Alex Haley
Alex Palmer Haley (August 11, 1921 - February 10, 1992) was an African American US Coast Guardsman who was the Chief Journalist for the service before retiring to become a senior editor for Reader's Digest. He wrote The Autobiography of Malcolm X in 1965 and is probably best known for his book Roots: The Saga of an American Family, a fictionalized account of his family's history, starting with the story of Kunta Kinte, kidnapped in Gambia in 1767 to be sold as a slave in the United States. Roots won the Pulitzer Prize and went on to become a popular television miniseries. In the late 1980s, he began working on a second historical novel of another branch of his family, traced through his grandmother Queen - the daughter of a black slave woman and her white master. Haley died before he could complete the story; at his request, it was finished by David Stevens and was published as Alex Haley's Queen. It was subsequently made into a movie in 1993.
Born in Ithaca, New York, Haley grew up in the Southern U.S. and served in the Coast Guard from 1939 to 1959, starting as a mess attendant, 3rd class; during this time he started writing short stories and articles. He researched Roots for 12 years; the Roots TV series adaptation aired in 1977. The same year, Haley won a Pulitzer Prize for the book and the Spingarn Medal as well.

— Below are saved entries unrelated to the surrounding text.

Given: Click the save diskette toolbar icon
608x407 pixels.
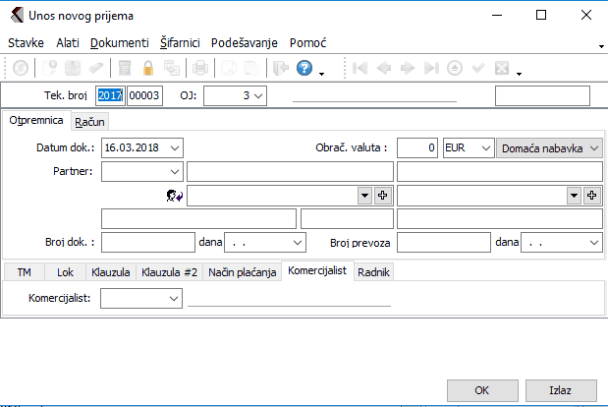Looking at the screenshot, I should coord(73,69).
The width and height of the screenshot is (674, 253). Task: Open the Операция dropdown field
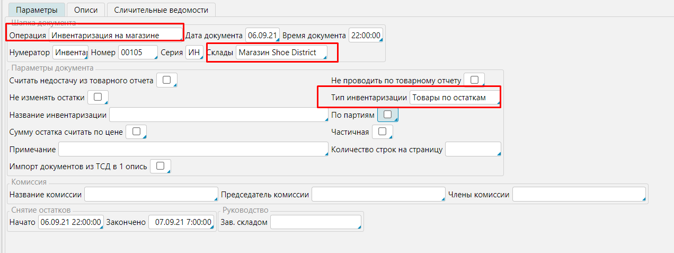[116, 35]
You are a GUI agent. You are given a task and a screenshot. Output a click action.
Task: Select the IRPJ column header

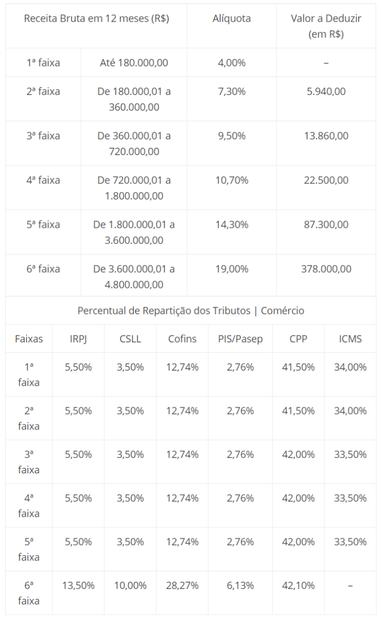pos(78,338)
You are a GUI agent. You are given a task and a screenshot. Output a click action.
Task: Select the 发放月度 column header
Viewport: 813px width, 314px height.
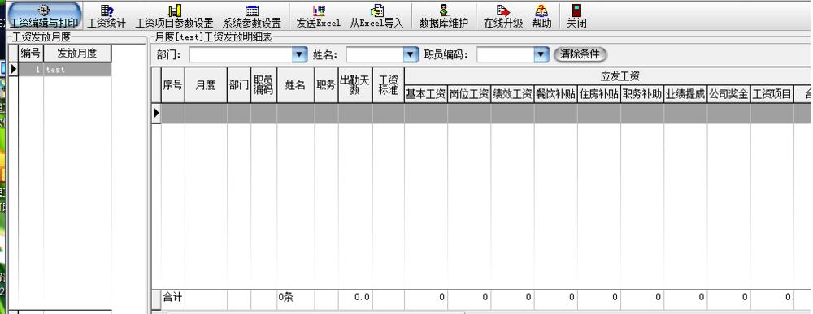pos(77,53)
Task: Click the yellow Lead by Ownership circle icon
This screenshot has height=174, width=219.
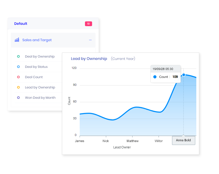Action: [x=18, y=87]
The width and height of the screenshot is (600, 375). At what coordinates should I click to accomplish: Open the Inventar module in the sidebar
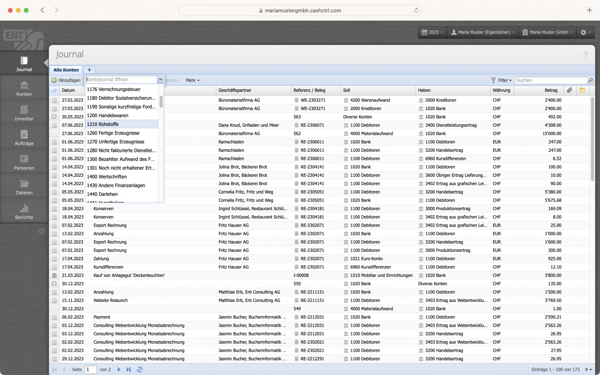[23, 112]

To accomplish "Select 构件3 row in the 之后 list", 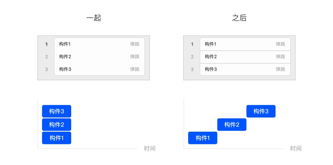I will pos(245,69).
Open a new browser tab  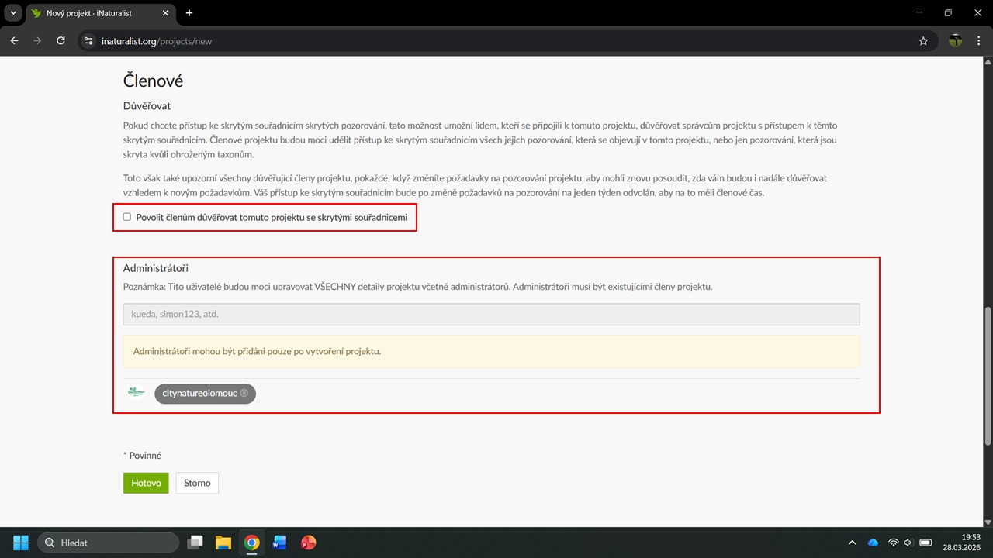click(189, 13)
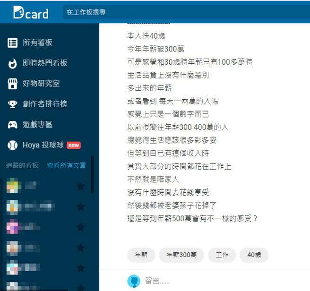The image size is (310, 291).
Task: Click the trophy icon for 創作者排行榜
Action: point(12,104)
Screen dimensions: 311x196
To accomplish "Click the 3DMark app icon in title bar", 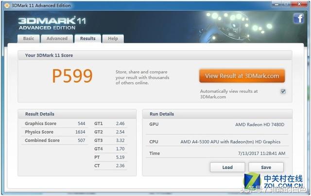I will tap(6, 5).
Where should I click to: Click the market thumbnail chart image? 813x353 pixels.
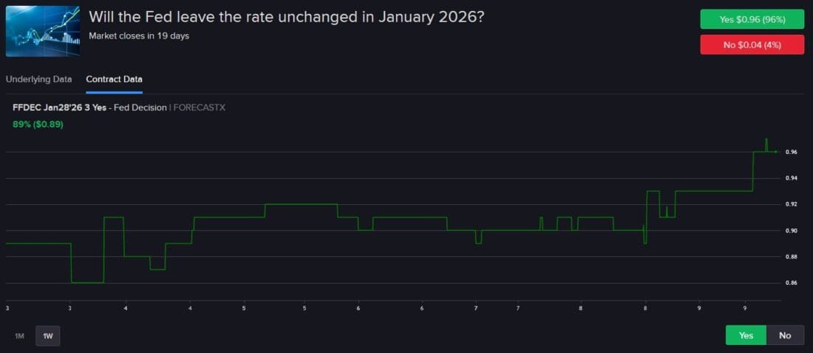point(43,31)
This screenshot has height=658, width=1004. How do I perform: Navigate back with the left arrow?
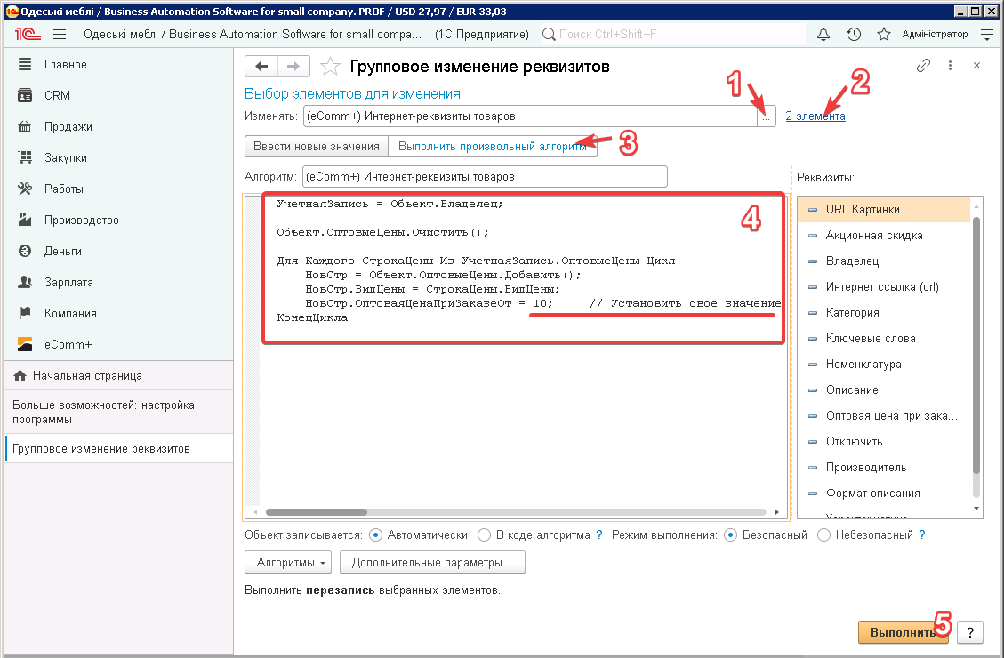pyautogui.click(x=261, y=67)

The book and film were both successful, evidently striking a chord in the American psyche and reaching record-breaking 130 million viewers when it was serialized on television. Roots emphasized that African Americans also have a long history and that not all of that history is lost, as many believed. Its popularity sparked an increased public interest in genealogy, as well.
External links
- Biography (http://www.kirjasto.sci.fi/ahaley.htm)
- The Kunta Kinte - Alex Haley Foundation (http://www.kintehaley.org/)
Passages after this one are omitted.